A bed behind her with one white sheet caught the pale glow of a bare lightbulb that hung from the warped ceiling. Cracks in the walls rivered toward a mirror hanging beside a calendar. A broom and a bucket stood in one corner.
"How are you?" Pascual asked the woman. "I haven't seen you for a while. I hope you're OK."
"I'm working another place one block down," the woman said and pointed. "I'm making my best effort to get by."
Pascual, a diminutive woman in sandals with long, dark hair, squinted above her glasses and handed the woman a slip of paper that said, "Make your best effort and be brave."
"The saying for the day," Pascual said.
The woman read it.
"Yes," she said after a moment. "I try to be brave."
Pascual, 33, is one of six Oblate Sisters of the Most Holy Redeemer who does outreach work on La Línea, "The Line," Guatemala City's well-known, notorious red-light district. Seven days a week, nearly 24 hours a day, as many as 250 women or more ranging in age from their early 20s to mid-60s work as prostitutes on a barren, two-block stretch of grim row houses where a weed-covered train track divides the bleak street in half. The women solicit business standing before darkened, windowless rooms that resemble storage containers and that reek of sweat and garbage and mildew. They work alone without pimps, but they must pay powerful local gangs a protection fee every few days if they want to stay in business and not suffer consequences that can range from beatings to death.

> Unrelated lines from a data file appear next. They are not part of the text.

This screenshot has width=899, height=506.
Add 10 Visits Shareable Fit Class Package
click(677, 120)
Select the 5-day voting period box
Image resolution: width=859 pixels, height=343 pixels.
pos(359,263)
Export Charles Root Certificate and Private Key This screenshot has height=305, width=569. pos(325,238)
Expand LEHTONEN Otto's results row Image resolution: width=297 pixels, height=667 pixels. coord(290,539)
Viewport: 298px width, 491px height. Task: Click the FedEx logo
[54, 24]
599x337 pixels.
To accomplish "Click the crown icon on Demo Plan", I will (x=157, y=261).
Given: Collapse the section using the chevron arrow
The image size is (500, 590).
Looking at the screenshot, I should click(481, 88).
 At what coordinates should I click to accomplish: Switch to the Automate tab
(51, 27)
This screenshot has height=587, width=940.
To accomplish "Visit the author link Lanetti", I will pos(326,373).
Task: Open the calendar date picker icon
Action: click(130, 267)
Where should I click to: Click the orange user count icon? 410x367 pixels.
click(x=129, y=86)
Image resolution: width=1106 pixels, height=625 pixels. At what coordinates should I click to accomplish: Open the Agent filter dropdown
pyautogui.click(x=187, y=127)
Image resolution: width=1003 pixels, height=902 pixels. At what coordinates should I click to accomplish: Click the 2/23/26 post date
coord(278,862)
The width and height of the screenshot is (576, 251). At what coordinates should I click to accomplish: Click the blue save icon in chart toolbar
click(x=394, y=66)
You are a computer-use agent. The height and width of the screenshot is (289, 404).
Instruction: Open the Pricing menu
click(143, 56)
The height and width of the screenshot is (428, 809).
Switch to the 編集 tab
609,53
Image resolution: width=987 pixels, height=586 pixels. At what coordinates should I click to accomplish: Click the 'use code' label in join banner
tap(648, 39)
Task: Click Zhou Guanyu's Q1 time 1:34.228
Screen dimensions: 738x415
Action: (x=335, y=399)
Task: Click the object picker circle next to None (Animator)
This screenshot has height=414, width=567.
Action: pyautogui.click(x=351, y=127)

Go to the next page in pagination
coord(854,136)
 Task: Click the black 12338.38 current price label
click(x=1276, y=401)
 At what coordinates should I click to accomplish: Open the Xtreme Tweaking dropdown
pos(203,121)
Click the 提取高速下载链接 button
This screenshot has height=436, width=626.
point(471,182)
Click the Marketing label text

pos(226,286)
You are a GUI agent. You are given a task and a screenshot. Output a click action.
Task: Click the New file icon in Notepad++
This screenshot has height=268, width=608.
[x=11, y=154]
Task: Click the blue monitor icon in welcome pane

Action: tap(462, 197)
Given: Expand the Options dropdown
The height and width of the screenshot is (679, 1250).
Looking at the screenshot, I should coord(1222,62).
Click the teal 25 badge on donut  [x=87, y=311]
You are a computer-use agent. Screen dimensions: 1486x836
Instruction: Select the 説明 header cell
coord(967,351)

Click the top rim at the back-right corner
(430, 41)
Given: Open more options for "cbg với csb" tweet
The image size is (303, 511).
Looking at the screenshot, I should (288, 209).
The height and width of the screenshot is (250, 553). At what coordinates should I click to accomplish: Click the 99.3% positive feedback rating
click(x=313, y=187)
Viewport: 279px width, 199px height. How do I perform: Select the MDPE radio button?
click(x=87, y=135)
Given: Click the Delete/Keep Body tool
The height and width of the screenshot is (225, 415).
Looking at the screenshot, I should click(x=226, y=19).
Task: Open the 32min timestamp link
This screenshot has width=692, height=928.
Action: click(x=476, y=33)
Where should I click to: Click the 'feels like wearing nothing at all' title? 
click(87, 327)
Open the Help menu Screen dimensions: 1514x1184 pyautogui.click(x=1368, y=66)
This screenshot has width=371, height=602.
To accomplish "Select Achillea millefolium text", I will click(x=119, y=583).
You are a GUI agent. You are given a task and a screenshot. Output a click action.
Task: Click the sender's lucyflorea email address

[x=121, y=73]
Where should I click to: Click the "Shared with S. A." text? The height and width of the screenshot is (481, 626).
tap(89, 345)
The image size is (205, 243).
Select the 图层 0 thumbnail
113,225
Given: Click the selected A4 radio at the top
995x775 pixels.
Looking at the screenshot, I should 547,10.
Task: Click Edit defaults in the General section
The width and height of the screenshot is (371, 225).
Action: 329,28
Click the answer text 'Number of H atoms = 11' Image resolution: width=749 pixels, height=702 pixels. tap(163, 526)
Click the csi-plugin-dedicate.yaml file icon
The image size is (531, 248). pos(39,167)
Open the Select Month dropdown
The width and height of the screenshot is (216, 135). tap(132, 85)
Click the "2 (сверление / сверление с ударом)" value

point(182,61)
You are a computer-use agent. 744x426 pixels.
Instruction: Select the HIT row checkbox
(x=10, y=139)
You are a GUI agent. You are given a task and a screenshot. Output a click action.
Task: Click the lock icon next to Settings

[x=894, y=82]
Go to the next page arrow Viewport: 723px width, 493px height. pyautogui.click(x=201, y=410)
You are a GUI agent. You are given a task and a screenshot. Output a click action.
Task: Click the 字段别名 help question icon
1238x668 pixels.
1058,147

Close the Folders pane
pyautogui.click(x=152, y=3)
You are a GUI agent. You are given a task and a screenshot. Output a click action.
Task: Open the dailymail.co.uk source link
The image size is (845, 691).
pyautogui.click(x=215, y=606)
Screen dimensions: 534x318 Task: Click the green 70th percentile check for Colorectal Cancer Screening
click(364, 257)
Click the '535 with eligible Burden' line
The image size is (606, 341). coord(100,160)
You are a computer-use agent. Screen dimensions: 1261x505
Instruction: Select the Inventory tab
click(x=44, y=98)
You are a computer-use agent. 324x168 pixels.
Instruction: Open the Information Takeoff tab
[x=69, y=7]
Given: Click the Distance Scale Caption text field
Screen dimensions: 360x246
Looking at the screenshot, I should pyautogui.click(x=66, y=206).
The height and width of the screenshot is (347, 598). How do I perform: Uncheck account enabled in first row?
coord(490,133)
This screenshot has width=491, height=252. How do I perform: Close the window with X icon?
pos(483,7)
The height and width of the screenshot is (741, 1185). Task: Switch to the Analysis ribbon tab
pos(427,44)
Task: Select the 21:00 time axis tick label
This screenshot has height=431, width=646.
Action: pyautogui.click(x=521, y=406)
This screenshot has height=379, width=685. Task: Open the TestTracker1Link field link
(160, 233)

Police can be seen passing through La Línea, but for the most part, the city has turned its back on this place and on the women who work there, leaving it to property owners who charge the women by the day for the use of each row house and to the criminal gangs demanding protection fees. The women live on the periphery of the capital, ignored, disdained and vulnerable, part of an illicit world from which they struggle to survive earning about $4 to $6 for every 15 to 20 minutes they spend with a john. Older women earn just $2 per "ride."
"The women going into prostitution do it as a last resort, a last option in their lives," said Sr. Rosa Maria Suarez, director of the Guatemala City office of Oblate Sisters of the Most Holy Redeemer, which opened in 2010 to work with the capital's prostitutes. The order's mission is to work with women involved in the sex industry.
"They do this work for economic survival," Suarez, 46, said. "Behind each of these prostitutes is a complex, sad and profound story we don't know about unless we meet these women and talk to them. We must take our shoes off and put on theirs and see into their lives."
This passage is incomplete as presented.